NIPS 2017
Mon Dec 4th through Sat the 9th, 2017 at Long Beach Convention Center
Paper ID:2127
Title:Deep Hyperspherical Learning

Reviewer 1


		
This paper presents a very neat idea of using a unique operator to replace the original conv filter operation, which is matrix inner product. Instead of computing similarity between filter weights and pixel values (or activation values if intermediate layers), they compute the angle between them in the hypersphere space. They also defined three types of operators all as functions of the angle: linear, cosine, and sigmoid. To better suit such an operation they also redefined the regularization term and loss function.

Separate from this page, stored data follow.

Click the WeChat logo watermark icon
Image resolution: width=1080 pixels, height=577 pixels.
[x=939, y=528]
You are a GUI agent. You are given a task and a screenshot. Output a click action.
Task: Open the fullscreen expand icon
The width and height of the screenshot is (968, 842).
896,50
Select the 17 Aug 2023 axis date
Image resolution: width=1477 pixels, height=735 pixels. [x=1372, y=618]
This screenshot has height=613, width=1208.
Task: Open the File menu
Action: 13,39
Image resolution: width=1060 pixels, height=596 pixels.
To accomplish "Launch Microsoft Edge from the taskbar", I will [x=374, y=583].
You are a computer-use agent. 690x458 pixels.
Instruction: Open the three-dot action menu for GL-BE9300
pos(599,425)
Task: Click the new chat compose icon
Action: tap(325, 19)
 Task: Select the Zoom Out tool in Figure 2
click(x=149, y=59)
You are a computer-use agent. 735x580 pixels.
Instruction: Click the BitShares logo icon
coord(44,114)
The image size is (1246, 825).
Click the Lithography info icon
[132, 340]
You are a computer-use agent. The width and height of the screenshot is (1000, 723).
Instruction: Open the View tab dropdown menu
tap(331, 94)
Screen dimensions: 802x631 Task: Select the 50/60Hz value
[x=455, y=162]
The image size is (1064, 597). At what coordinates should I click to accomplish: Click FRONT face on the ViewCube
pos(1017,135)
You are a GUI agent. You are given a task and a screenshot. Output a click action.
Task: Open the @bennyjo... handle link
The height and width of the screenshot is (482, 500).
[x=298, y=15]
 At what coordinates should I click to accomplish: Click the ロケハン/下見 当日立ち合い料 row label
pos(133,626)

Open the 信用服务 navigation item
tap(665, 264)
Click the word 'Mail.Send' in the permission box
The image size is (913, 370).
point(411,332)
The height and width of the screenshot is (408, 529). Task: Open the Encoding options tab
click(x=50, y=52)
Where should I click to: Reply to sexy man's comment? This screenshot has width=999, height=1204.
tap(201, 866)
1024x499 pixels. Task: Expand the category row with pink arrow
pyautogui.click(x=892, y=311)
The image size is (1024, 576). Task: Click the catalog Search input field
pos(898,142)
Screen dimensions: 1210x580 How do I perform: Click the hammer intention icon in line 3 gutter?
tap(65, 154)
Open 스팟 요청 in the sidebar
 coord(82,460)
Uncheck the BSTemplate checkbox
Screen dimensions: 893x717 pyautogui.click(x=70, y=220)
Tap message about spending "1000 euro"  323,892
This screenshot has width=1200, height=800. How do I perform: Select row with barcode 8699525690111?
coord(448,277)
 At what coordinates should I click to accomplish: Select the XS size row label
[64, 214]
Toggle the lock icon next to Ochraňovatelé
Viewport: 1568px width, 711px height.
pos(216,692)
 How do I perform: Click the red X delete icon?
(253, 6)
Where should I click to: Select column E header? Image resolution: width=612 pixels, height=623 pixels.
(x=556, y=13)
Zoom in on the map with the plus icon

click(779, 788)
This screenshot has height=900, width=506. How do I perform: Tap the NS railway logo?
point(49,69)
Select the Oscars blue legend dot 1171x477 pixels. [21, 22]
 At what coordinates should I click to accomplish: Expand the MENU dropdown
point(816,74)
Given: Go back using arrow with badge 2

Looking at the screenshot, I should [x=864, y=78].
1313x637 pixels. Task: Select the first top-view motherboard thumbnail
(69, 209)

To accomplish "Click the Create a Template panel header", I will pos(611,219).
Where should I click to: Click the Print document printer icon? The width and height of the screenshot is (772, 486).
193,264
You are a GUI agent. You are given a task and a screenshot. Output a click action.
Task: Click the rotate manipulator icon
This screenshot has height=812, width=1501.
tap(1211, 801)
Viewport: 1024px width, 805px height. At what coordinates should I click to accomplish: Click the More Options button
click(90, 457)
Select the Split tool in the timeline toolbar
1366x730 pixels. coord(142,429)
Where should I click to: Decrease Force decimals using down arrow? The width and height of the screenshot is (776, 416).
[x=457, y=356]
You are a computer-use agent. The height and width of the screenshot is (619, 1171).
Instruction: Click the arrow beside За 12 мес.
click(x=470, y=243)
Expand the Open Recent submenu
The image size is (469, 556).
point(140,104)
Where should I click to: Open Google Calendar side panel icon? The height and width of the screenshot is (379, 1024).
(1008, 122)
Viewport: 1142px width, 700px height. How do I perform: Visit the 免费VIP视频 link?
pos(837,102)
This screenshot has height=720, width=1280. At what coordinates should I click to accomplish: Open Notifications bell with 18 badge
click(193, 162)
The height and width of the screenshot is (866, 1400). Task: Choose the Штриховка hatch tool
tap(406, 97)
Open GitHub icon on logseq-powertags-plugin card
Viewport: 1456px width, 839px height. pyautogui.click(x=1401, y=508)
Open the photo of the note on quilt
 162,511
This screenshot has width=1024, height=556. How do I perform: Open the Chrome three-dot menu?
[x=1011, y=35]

Ablation study shows the effectiveness of each addition introduced, and better results are generated for image classification task in CIFAR 10 and CIFAR 100 and image feature embedding task. Improvements are seen in terms of both higher accuracy and easier and faster convergence. The paper is theoretically sound, clearly structured, experiments well organized, and the writing and presentation is elegant. The drawback, though, is that the author didn't extend experiments to larger and more realistic image classification tasks such as ImageNet, and gave no explanation or hint of future work on it. It can also be worthwhile to test with more diverse tasks such as certain small scale reinforcement learning problems.

Reviewer 2


		
This paper presents a novel architecture, SphereNet, which replaces the traditional dot product with geodesic distance as the convolution operators and fully-connected layers. SphereNet also regularizes the weights for softmax to be norm 1 for angular softmax. The results show that SphereNet can achieve superior performance in terms of accuracy and convergence rate as well as mitigating the vanishing/exploding gradients in deep networks. Novelty: Replacing dot product similarity with angular similarity has widely existed in the deep learning literature. With that being said, most works focus on using angular similarity for Softmax or loss functions. This paper introduces spherical operation for convolution, which is novel in the literature as far as I know. Significance: The spherical operations the paper introduces achieve faster convergence rate and better accuracy performance. It also mitigates the vanishing/exploding gradients brought by dot products, which is a long standing problem. It will be interesting to lots of people in ML community. Improvement: I have several suggestions and questions as listed below: - For angular Softmax, the bias is removed from the equation. However, the existence of bias is very important for calibrating the output, especially for imbalanced datasets. It would be great if the authors could add that back. Otherwise, it's better to try current model on an imbalanced dataset to measure the effect. - In the first two subfigures of Figure 4, the baseline methods such as standard CNN actually converges faster at the very beginning. But there is a big accuracy drop in the middle. What is the root cause for that? The paper seems no giving any explanation. - Though the experimental results show faster convergence rate in terms of accuracy vs iteration, it's unknown whether this observation still hold true for accuracy vs time. Traditional dot product operators leverage fast matrix multiplication libraries for speedup, while there is much less support for angular operators. Minor on grammar: - Line 216, "this problem will automatically solved" -> "be solved" - Line 319, "The task can also viewed as a ..." -> "be viewed"

Reviewer 3


		
In this paper, a new hyperspherical convolution framework is proposed by using the angular representations. It is different from CNNs and uses SphereConv as its basic convolution operator. Experiments are conducted to show the effectiveness of the proposed method. However, there are some concerns to be addressed. First, about the Signoid SphereConv, how to choose the value of k? Is there any suggestion? Second, how to choose the SphereConv operator. To achieve better results, do we have to try each SphereConv operator? Compared to the original conv, how about the complexity of the proposed conv? From the results, the improvement of the proposed conv is somewhat limited.